La protesta, pacifica, aveva preso il via dopo che la richiesta inoltrata dai detenuti alla direzione del carcere, nella quale si chiedeva il rispetto dei diritti «basilari di una vita carceraria dignitosa», non aveva ricevuto alcuna risposta. Anzi, la risposta c’era stata: la sanzione disciplinare con la quale i detenuti individuati come capi dello sciopero venivano puniti con nove giorni di “carcere duro”.
Contro la conferma del provvedimento convalidato dal Tribunale di sorveglianza di Catanzaro nel 2015, due dei detenuti “ribelli” hanno reclamato in Cassazione sostenendo che il rifiuto del cibo non è una “sommossa” e che «la pesante risposta sanzionatoria non era giustificata da una reale pericolosità» della protesta ed era una netta «chiusura alla richiesta di ascolto invocata dai detenuti, di tal modo conculcati nell’esercizio del legittimo diritto all’autodeterminazione».
«Nell’alveo dell’esercizio di tale diritto – ha inoltre fatto presente la difesa dei due carcerati – costituzionalmente e convenzionalmente garantito, doveva essere inquadrata la scelta del ricorso allo sciopero della fame, opzione che sovente rappresenta nell’ambito carcerario l’unico mezzo per manifestare una reale situazione di disagio, di malessere fisico e psichico». Per questo, quei nove giorni di sanzione erano una risposta «ingiustificatamente severa».

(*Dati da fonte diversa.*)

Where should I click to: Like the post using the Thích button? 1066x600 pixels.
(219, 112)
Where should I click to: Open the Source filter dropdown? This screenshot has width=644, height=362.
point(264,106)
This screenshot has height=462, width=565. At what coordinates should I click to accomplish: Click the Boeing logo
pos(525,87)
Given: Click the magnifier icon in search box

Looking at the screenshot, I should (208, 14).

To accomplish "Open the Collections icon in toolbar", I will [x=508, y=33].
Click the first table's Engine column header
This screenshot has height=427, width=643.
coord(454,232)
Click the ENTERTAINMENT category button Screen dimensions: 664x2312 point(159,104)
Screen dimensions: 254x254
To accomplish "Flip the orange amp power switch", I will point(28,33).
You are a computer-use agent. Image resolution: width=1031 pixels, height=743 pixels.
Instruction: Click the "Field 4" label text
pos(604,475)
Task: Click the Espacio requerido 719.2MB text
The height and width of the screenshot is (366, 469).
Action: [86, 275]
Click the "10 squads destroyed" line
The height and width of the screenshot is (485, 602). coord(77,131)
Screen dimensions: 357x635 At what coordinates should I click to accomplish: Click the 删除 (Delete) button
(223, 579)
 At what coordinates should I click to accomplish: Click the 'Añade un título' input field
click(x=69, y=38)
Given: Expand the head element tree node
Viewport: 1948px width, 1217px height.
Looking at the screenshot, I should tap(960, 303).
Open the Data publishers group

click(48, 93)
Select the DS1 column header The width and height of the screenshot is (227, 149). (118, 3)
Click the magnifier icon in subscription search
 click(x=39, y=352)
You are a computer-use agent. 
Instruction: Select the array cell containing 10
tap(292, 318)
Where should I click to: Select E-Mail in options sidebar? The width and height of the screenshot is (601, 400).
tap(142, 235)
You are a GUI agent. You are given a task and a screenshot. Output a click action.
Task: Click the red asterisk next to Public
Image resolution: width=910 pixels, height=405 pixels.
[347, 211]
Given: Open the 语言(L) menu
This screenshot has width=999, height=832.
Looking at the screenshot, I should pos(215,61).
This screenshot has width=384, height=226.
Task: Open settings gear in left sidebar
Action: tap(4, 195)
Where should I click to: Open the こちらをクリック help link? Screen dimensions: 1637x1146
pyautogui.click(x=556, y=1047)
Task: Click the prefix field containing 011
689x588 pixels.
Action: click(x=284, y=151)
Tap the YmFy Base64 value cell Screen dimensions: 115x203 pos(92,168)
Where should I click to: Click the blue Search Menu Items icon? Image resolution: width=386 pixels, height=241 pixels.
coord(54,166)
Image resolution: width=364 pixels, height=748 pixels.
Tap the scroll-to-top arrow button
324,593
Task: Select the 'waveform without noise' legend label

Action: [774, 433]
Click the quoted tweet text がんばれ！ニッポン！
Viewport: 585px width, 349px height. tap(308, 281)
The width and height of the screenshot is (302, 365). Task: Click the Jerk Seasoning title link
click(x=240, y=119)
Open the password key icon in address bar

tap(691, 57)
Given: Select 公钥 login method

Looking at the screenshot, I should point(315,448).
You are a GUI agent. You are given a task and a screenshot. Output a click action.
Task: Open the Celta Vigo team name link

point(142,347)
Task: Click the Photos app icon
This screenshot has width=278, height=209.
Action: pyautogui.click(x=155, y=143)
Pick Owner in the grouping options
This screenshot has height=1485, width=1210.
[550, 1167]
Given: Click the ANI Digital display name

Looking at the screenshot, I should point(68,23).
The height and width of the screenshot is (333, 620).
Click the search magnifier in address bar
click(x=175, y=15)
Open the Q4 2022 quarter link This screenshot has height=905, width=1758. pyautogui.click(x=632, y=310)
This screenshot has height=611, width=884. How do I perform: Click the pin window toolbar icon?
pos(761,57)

I supremi giudici, però, non hanno avuto nulla da obiettare e hanno convalidato la decisione del magistrato di sorveglianza per cui il digiuno era «un’azione dimostrativa di scontro e di ostilità verso le istituzioni e, dunque, pericolosa e sediziosa, perchè idonea in concreto a scuotere e porre in pericolo l’ordine interno all’istituto, a turbare il normale svolgimento della vita carceraria, con il pericolo concreto di degenerare anche in un ingestibile allarme sanitario per il numero delle persone coinvolte nello sciopero della fame».
Concludono i verdetti degli “ermellini” – 5315 e 5316 della Prima sezione penale – che la decisione della Sorveglianza «non merita censura».